This is a discussion on Re: Low Scores on Bounce Backs - SpamAssassin ; Mark Martinec writes: > On Friday 11 April 2008 11:13:09 Jason Haar wrote: > > So are you saying as I know what all our relays are (ie > > whitelist_bounce_relays), I should pump that score up to 20, and ...
Mark Martinec writes:
> On Friday 11 April 2008 11:13:09 Jason Haar wrote:
> > So are you saying as I know what all our relays are (ie
> > whitelist_bounce_relays), I should pump that score up to 20, and
> > effectively blacklist (we block at scores >10) any bounces (which should
> > just happen to be 100% forged spam) sent from anyone in the world using
> > our domains - which isn't from our relays?
>
> It would also block some messages which you may or may not want to block,
> such as:
> - some automatic notifications such as calendar/meeting reminders,
> notifications from ticketing/PR systems (OTRS), status reports,
> job completion reports and similar automatic notifications;
samples of these FPs would be welcome.
> - messages with NOTIFY=NEVER in DSN options, which some upstream MTA
> converted to a null return path when the next MTA in chain does not
> support DSN;
yeah, that's true. have you seen this happening?

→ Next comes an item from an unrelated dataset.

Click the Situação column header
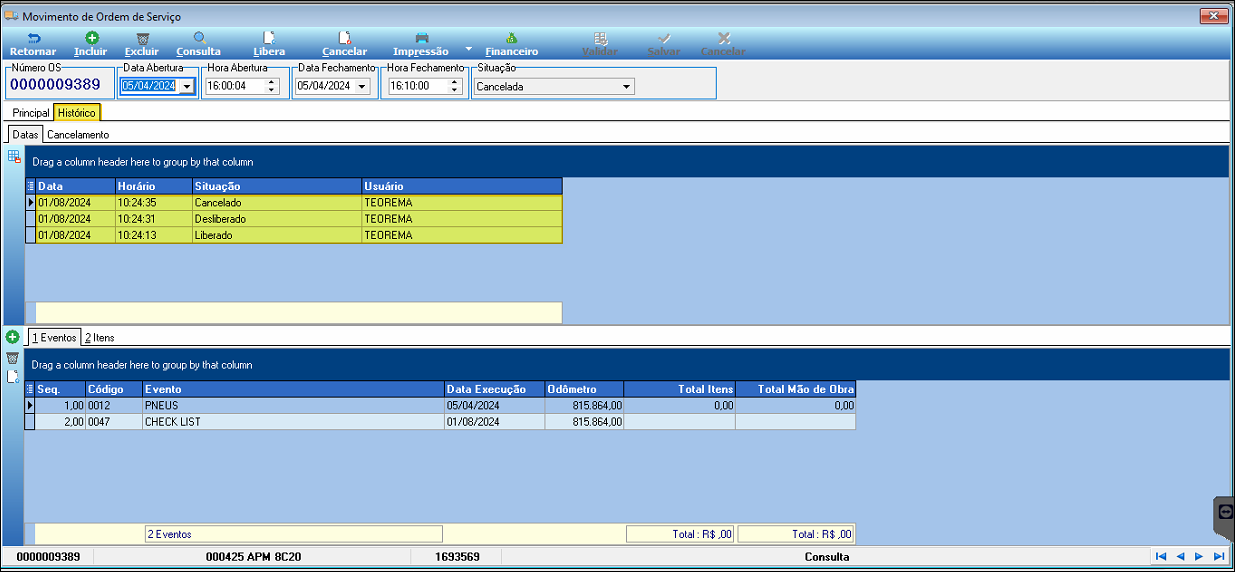Viewport: 1235px width, 572px height. [x=277, y=186]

> - mail from senders which happen to have a word 'postmaster' in the
> author's name: From: "ICSOFT Secretariat";
urgh, that's bad. now fixed
> - message disposition notifications (MDN, RFC 3798);
fixed already
> - out of office replies (alright, no damage there);
Unless the message contains the relays -- this is by design.
A good portion of my blowback was OOO noise.
> Also, the parsing of Received by VBounce.pm is rather simpleminded.
> Typically it only sees a HELO name in the Received 'from' subfield,
> as it does not examine continuation lines of Received header fields,
> and is distracted by parenthesis in a tcp-info field.
it doesn't? feel free to open a bug.
In general, bug reports on these, with samples, would be welcome.
--j.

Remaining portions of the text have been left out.